### Listed entries
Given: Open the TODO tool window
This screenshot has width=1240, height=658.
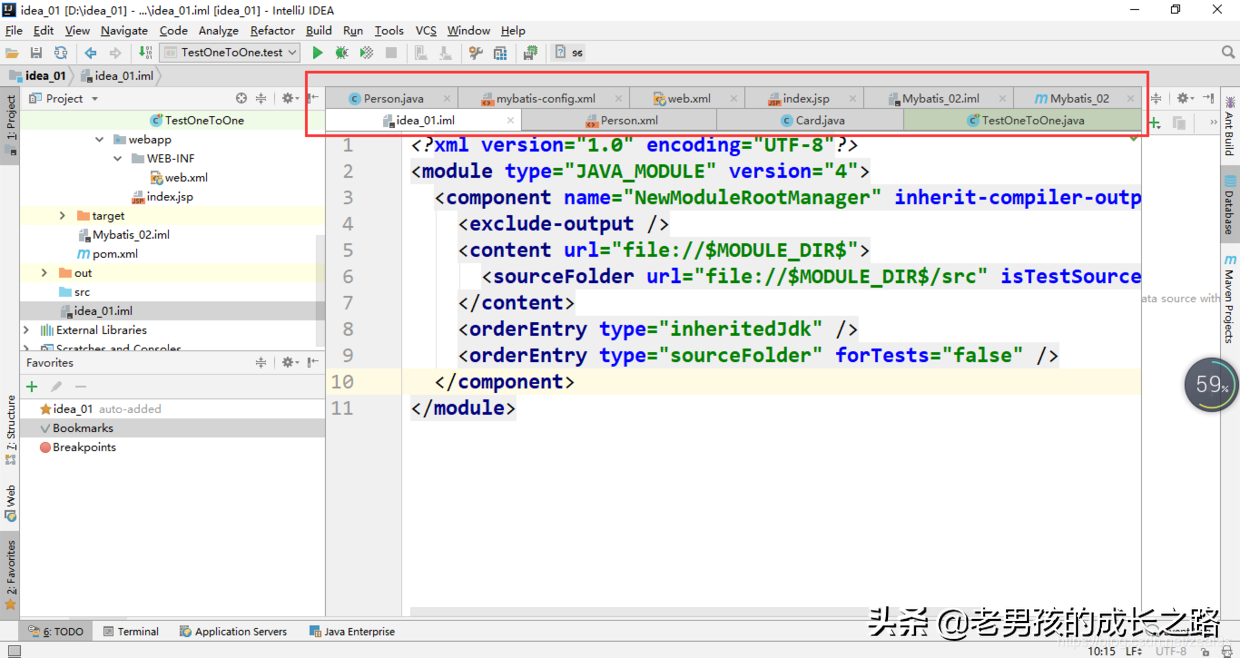Looking at the screenshot, I should click(x=62, y=631).
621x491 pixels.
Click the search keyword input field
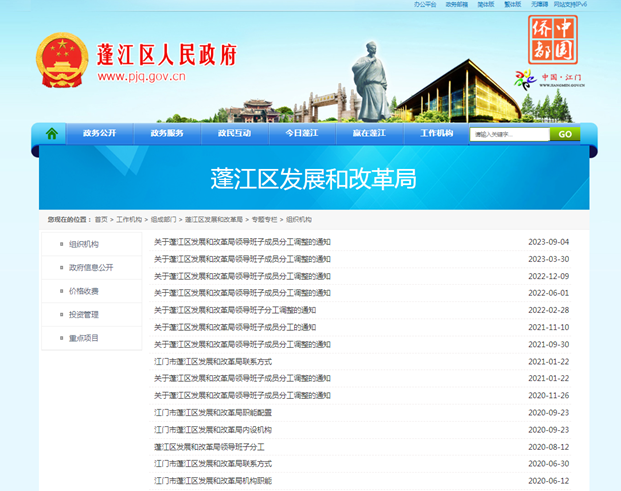point(509,134)

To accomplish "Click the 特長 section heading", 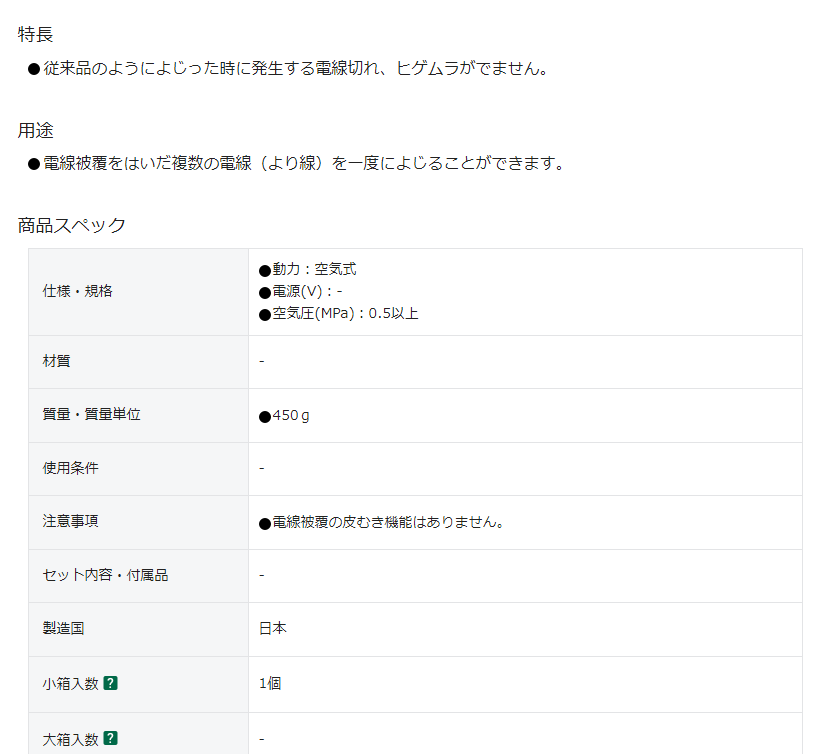I will tap(35, 34).
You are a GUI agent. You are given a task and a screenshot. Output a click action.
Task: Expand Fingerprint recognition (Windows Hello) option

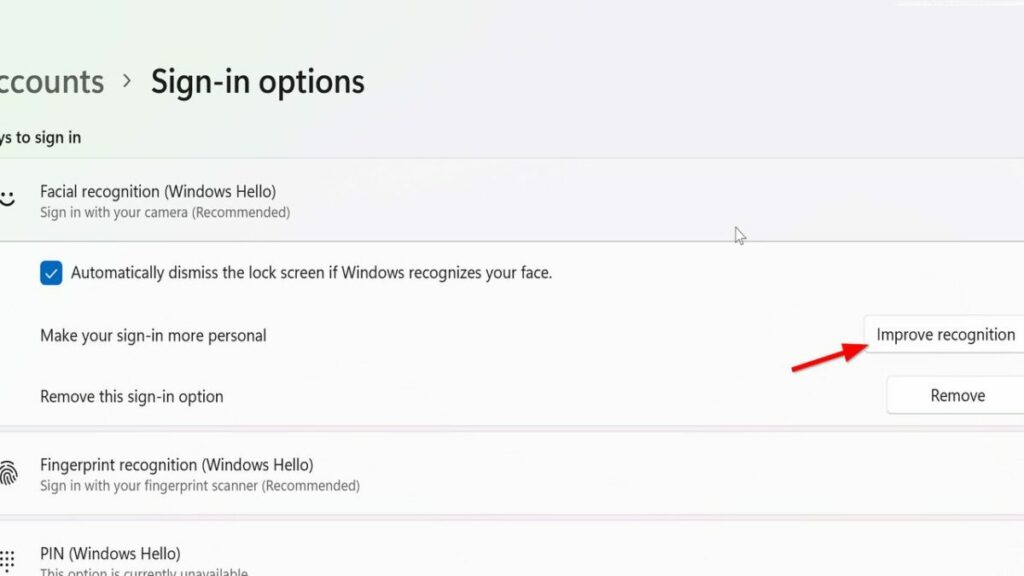click(512, 473)
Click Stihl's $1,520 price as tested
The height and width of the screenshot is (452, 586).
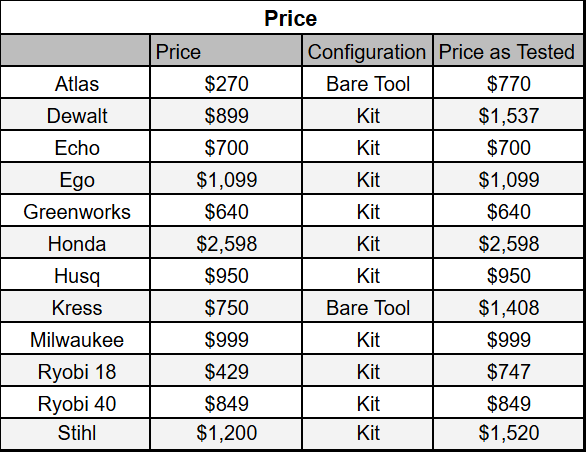(x=508, y=433)
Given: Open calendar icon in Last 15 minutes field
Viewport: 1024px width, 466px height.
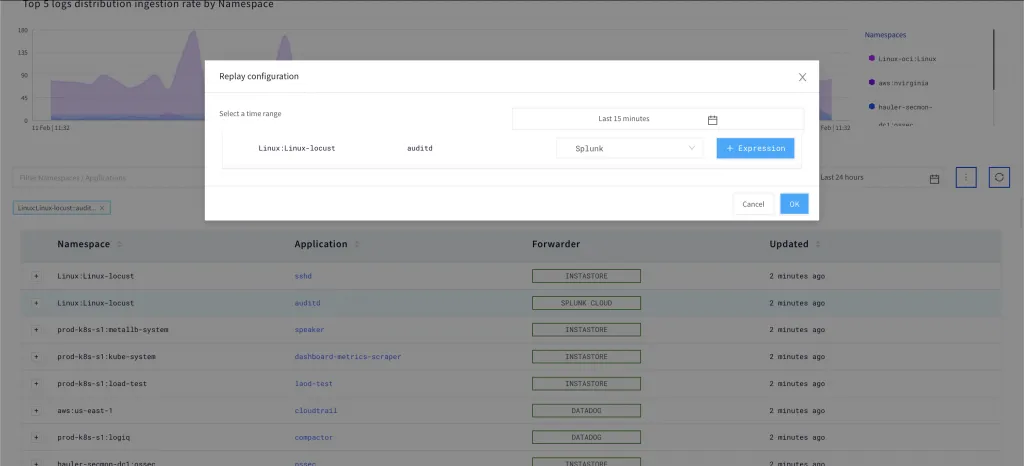Looking at the screenshot, I should [713, 119].
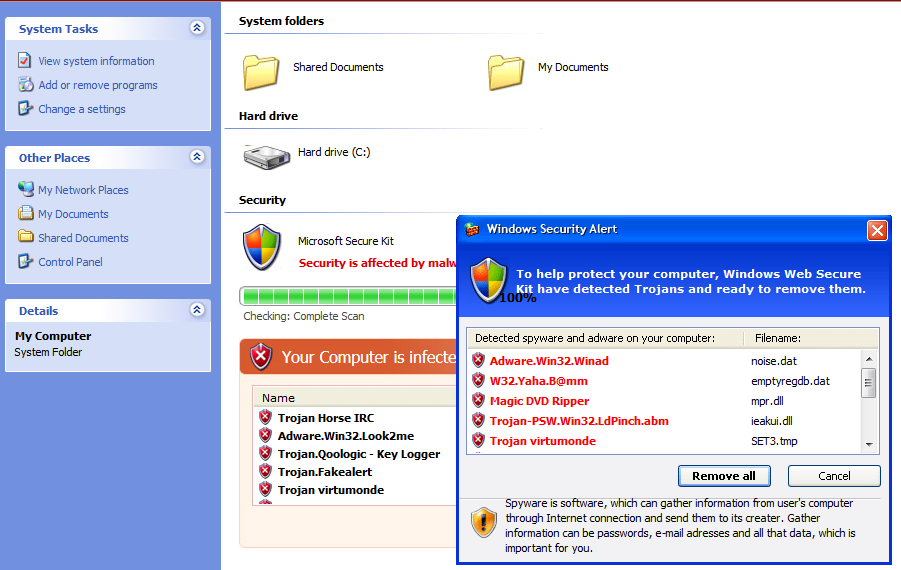901x570 pixels.
Task: Click the yellow warning shield icon
Action: coord(484,522)
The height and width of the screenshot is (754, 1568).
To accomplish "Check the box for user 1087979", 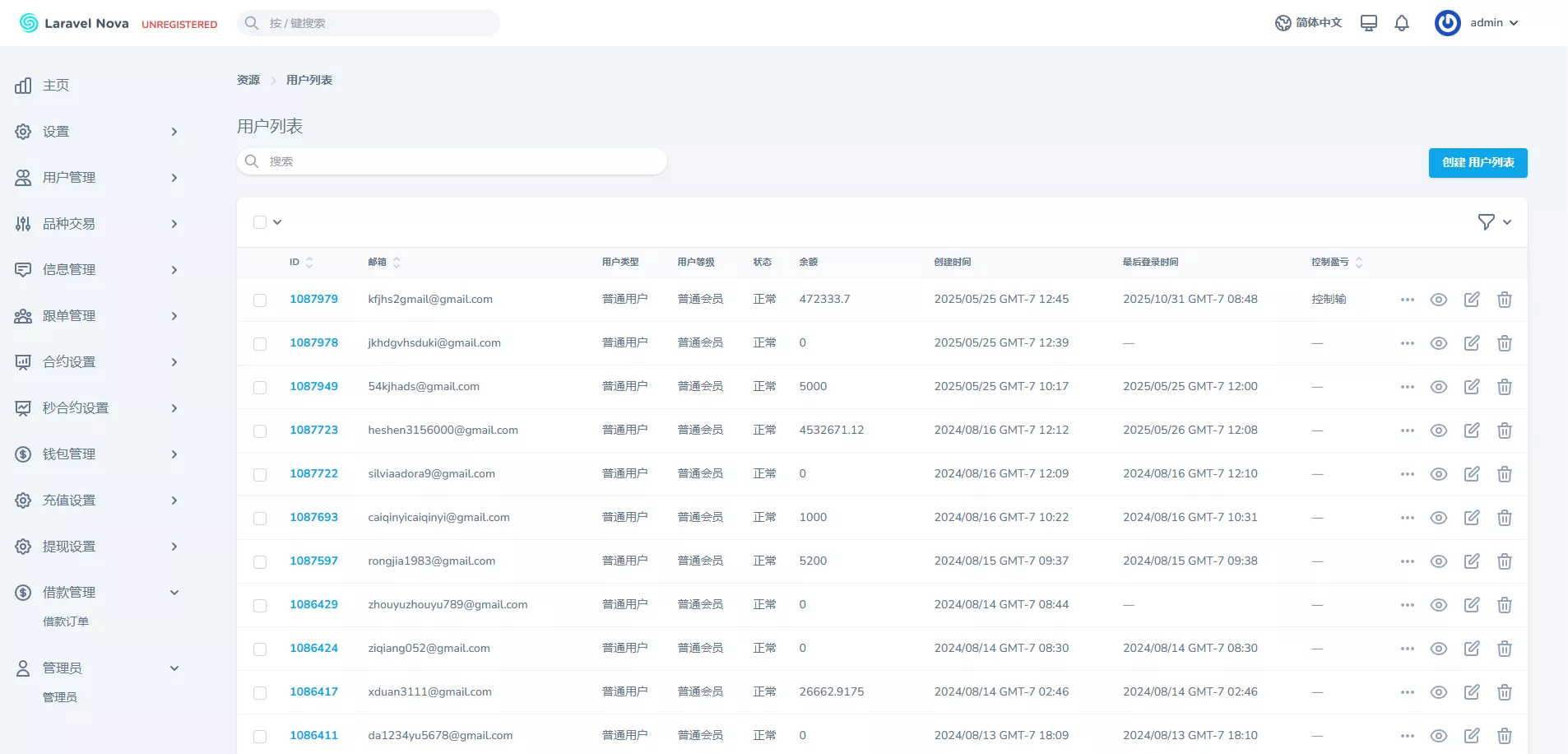I will pyautogui.click(x=260, y=300).
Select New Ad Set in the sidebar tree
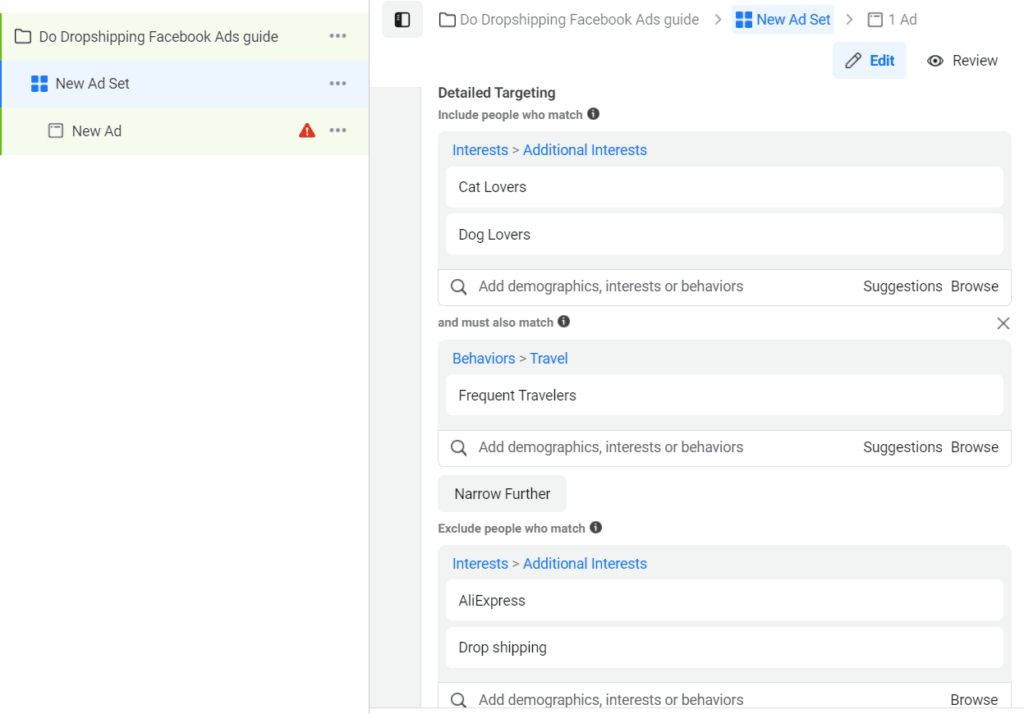1024x714 pixels. (92, 84)
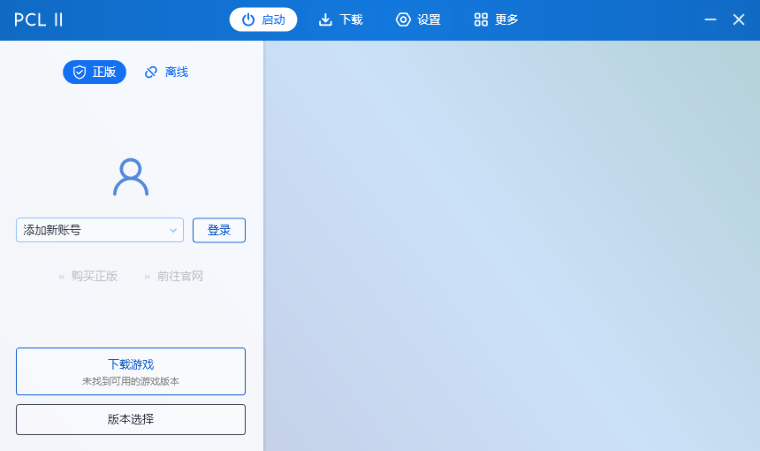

### Your assignment
If a line of the listing above holds the string "Open", copy it.

### Result of the exercise
Given: Open the TODO tool window
Given: Open calendar icon in Last 15 minutes field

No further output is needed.